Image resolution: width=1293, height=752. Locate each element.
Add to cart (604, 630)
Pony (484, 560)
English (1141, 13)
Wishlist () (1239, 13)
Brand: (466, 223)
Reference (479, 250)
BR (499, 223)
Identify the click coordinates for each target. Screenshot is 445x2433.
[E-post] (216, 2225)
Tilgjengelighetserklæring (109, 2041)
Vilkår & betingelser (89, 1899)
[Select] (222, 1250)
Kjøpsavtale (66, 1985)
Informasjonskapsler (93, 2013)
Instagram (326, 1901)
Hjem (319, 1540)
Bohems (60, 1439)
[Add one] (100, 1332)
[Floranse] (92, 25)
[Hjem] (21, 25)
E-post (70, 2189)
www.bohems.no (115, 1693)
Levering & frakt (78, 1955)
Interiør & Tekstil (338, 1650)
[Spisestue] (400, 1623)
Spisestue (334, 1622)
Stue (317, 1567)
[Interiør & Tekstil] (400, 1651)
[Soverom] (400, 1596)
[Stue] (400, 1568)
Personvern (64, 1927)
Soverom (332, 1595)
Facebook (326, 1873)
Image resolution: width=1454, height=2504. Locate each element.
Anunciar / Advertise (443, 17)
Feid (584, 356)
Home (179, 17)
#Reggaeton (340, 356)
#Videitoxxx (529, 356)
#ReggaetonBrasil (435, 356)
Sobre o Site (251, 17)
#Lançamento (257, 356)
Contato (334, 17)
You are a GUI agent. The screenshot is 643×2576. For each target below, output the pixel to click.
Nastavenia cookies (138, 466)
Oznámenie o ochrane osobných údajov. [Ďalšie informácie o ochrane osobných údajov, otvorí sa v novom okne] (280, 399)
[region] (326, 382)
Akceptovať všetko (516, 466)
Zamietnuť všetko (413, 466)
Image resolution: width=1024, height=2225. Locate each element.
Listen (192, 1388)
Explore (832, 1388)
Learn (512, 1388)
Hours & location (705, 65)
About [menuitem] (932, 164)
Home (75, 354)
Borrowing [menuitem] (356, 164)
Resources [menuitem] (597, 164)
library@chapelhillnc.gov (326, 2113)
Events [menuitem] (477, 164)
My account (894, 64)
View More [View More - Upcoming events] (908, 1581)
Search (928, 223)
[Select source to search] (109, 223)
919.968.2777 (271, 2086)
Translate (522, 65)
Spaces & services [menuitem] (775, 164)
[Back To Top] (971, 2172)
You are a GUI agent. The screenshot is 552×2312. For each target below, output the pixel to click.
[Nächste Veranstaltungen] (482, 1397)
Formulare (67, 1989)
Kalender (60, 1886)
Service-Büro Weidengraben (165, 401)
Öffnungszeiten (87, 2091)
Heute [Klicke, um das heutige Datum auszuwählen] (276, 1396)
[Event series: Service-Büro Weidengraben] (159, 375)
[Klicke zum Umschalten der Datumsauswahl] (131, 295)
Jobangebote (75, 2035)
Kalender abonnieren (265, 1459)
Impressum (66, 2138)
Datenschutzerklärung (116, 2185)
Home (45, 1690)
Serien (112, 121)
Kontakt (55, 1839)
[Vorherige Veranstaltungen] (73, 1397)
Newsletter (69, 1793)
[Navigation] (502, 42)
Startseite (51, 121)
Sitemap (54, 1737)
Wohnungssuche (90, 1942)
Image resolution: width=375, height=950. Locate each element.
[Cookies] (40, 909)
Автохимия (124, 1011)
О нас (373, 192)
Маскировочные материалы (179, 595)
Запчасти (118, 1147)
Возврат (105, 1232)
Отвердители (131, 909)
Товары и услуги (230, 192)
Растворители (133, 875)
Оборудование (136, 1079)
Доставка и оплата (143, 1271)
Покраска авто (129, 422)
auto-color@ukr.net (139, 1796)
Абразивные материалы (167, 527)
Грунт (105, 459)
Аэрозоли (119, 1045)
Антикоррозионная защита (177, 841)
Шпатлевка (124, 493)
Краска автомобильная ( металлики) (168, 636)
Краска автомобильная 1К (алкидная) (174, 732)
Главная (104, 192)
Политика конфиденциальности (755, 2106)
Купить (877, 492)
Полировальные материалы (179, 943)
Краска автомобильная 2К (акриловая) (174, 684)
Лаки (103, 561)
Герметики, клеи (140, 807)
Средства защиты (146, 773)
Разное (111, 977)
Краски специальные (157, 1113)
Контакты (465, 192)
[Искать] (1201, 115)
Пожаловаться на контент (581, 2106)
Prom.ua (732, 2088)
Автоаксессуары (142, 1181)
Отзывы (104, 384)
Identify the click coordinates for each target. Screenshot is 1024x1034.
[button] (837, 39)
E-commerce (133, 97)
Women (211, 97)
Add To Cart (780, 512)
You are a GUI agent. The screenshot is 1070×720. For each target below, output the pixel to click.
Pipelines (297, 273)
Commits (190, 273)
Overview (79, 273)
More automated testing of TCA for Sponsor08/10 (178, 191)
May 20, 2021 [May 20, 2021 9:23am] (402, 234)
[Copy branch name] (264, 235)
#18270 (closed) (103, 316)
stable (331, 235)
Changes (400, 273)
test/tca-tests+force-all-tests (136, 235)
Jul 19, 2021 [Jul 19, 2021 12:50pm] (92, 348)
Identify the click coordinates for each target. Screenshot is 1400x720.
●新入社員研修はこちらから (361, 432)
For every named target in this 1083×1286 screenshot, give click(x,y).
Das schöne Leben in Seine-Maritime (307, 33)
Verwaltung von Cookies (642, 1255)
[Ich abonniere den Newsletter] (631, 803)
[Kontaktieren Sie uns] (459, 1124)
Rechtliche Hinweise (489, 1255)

** EXERCISE GOAL **
Recast all the rows above as a Markdown table with two columns, No and Line, numbering them in order and skipping any blank lines.

** TASK ANSWER **
| No | Line |
|---|---|
| 1 | Image resolution: width=1293, height=752. Locate each element. |
| 2 | Add to cart (604, 630) |
| 3 | Pony (484, 560) |
| 4 | English (1141, 13) |
| 5 | Wishlist () (1239, 13) |
| 6 | Brand: (466, 223) |
| 7 | Reference (479, 250) |
| 8 | BR (499, 223) |
| 9 | Identify the click coordinates for each target. Screenshot is 445x2433. |
| 10 | [E-post] (216, 2225) |
| 11 | Tilgjengelighetserklæring (109, 2041) |
| 12 | Vilkår & betingelser (89, 1899) |
| 13 | [Select] (222, 1250) |
| 14 | Kjøpsavtale (66, 1985) |
| 15 | Informasjonskapsler (93, 2013) |
| 16 | Instagram (326, 1901) |
| 17 | Hjem (319, 1540) |
| 18 | Bohems (60, 1439) |
| 19 | [Add one] (100, 1332) |
| 20 | [Floranse] (92, 25) |
| 21 | [Hjem] (21, 25) |
| 22 | E-post (70, 2189) |
| 23 | www.bohems.no (115, 1693) |
| 24 | Levering & frakt (78, 1955) |
| 25 | Interiør & Tekstil (338, 1650) |
| 26 | [Spisestue] (400, 1623) |
| 27 | Spisestue (334, 1622) |
| 28 | Stue (317, 1567) |
| 29 | [Interiør & Tekstil] (400, 1651) |
| 30 | [Soverom] (400, 1596) |
| 31 | [Stue] (400, 1568) |
| 32 | Personvern (64, 1927) |
| 33 | Soverom (332, 1595) |
| 34 | Facebook (326, 1873) |
| 35 | Image resolution: width=1454, height=2504. Locate each element. |
| 36 | Anunciar / Advertise (443, 17) |
| 37 | Feid (584, 356) |
| 38 | Home (179, 17) |
| 39 | #Reggaeton (340, 356) |
| 40 | #Videitoxxx (529, 356) |
| 41 | #ReggaetonBrasil (435, 356) |
| 42 | Sobre o Site (251, 17) |
| 43 | #Lançamento (257, 356) |
| 44 | Contato (334, 17) |
| 45 | You are a GUI agent. The screenshot is 643×2576. For each target below, output the pixel to click. |
| 46 | Nastavenia cookies (138, 466) |
| 47 | Oznámenie o ochrane osobných údajov. [Ďalšie informácie o ochrane osobných údajov, otvorí sa v novom okne] (280, 399) |
| 48 | [region] (326, 382) |
| 49 | Akceptovať všetko (516, 466) |
| 50 | Zamietnuť všetko (413, 466) |
| 51 | Image resolution: width=1024, height=2225. Locate each element. |
| 52 | Listen (192, 1388) |
| 53 | Explore (832, 1388) |
| 54 | Learn (512, 1388) |
| 55 | Hours & location (705, 65) |
| 56 | About [menuitem] (932, 164) |
| 57 | Home (75, 354) |
| 58 | Borrowing [menuitem] (356, 164) |
| 59 | Resources [menuitem] (597, 164) |
| 60 | library@chapelhillnc.gov (326, 2113) |
| 61 | Events [menuitem] (477, 164) |
| 62 | My account (894, 64) |
| 63 | View More [View More - Upcoming events] (908, 1581) |
| 64 | Search (928, 223) |
| 65 | [Select source to search] (109, 223) |
| 66 | 919.968.2777 (271, 2086) |
| 67 | Translate (522, 65) |
| 68 | Spaces & services [menuitem] (775, 164) |
| 69 | [Back To Top] (971, 2172) |
| 70 | You are a GUI agent. The screenshot is 552×2312. For each target below, output the pixel to click. |
| 71 | [Nächste Veranstaltungen] (482, 1397) |
| 72 | Formulare (67, 1989) |
| 73 | Kalender (60, 1886) |
| 74 | Service-Büro Weidengraben (165, 401) |
| 75 | Öffnungszeiten (87, 2091) |
| 76 | Heute [Klicke, um das heutige Datum auszuwählen] (276, 1396) |
| 77 | [Event series: Service-Büro Weidengraben] (159, 375) |
| 78 | [Klicke zum Umschalten der Datumsauswahl] (131, 295) |
| 79 | Jobangebote (75, 2035) |
| 80 | Kalender abonnieren (265, 1459) |
| 81 | Impressum (66, 2138) |
| 82 | Datenschutzerklärung (116, 2185) |
| 83 | Home (45, 1690) |
| 84 | Serien (112, 121) |
| 85 | Kontakt (55, 1839) |
| 86 | [Vorherige Veranstaltungen] (73, 1397) |
| 87 | Newsletter (69, 1793) |
| 88 | [Navigation] (502, 42) |
| 89 | Startseite (51, 121) |
| 90 | Sitemap (54, 1737) |
| 91 | Wohnungssuche (90, 1942) |
| 92 | Image resolution: width=375, height=950. Locate each element. |
| 93 | [Cookies] (40, 909) |
| 94 | Автохимия (124, 1011) |
| 95 | О нас (373, 192) |
| 96 | Маскировочные материалы (179, 595) |
| 97 | Запчасти (118, 1147) |
| 98 | Возврат (105, 1232) |
| 99 | Отвердители (131, 909) |
| 100 | Товары и услуги (230, 192) |
| 101 | Растворители (133, 875) |
| 102 | Оборудование (136, 1079) |
| 103 | Доставка и оплата (143, 1271) |
| 104 | Покраска авто (129, 422) |
| 105 | auto-color@ukr.net (139, 1796) |
| 106 | Абразивные материалы (167, 527) |
| 107 | Грунт (105, 459) |
| 108 | Аэрозоли (119, 1045) |
| 109 | Антикоррозионная защита (177, 841) |
| 110 | Шпатлевка (124, 493) |
| 111 | Краска автомобильная ( металлики) (168, 636) |
| 112 | Краска автомобильная 1К (алкидная) (174, 732) |
| 113 | Главная (104, 192) |
| 114 | Политика конфиденциальности (755, 2106) |
| 115 | Купить (877, 492) |
| 116 | Полировальные материалы (179, 943) |
| 117 | Краска автомобильная 2К (акриловая) (174, 684) |
| 118 | Лаки (103, 561) |
| 119 | Герметики, клеи (140, 807) |
| 120 | Средства защиты (146, 773) |
| 121 | Разное (111, 977) |
| 122 | Краски специальные (157, 1113) |
| 123 | Контакты (465, 192) |
| 124 | [Искать] (1201, 115) |
| 125 | Пожаловаться на контент (581, 2106) |
| 126 | Prom.ua (732, 2088) |
| 127 | Автоаксессуары (142, 1181) |
| 128 | Отзывы (104, 384) |
| 129 | Identify the click coordinates for each target. Screenshot is 1024x1034. |
| 130 | [button] (837, 39) |
| 131 | E-commerce (133, 97) |
| 132 | Women (211, 97) |
| 133 | Add To Cart (780, 512) |
| 134 | You are a GUI agent. The screenshot is 1070×720. For each target below, output the pixel to click. |
| 135 | Pipelines (297, 273) |
| 136 | Commits (190, 273) |
| 137 | Overview (79, 273) |
| 138 | More automated testing of TCA for Sponsor08/10 (178, 191) |
| 139 | May 20, 2021 [May 20, 2021 9:23am] (402, 234) |
| 140 | [Copy branch name] (264, 235) |
| 141 | #18270 (closed) (103, 316) |
| 142 | stable (331, 235) |
| 143 | Changes (400, 273) |
| 144 | test/tca-tests+force-all-tests (136, 235) |
| 145 | Jul 19, 2021 [Jul 19, 2021 12:50pm] (92, 348) |
| 146 | Identify the click coordinates for each target. Screenshot is 1400x720. |
| 147 | ●新入社員研修はこちらから (361, 432) |
| 148 | For every named target in this 1083×1286 screenshot, give click(x,y). |
| 149 | Das schöne Leben in Seine-Maritime (307, 33) |
| 150 | Verwaltung von Cookies (642, 1255) |
| 151 | [Ich abonniere den Newsletter] (631, 803) |
| 152 | [Kontaktieren Sie uns] (459, 1124) |
| 153 | Rechtliche Hinweise (489, 1255) |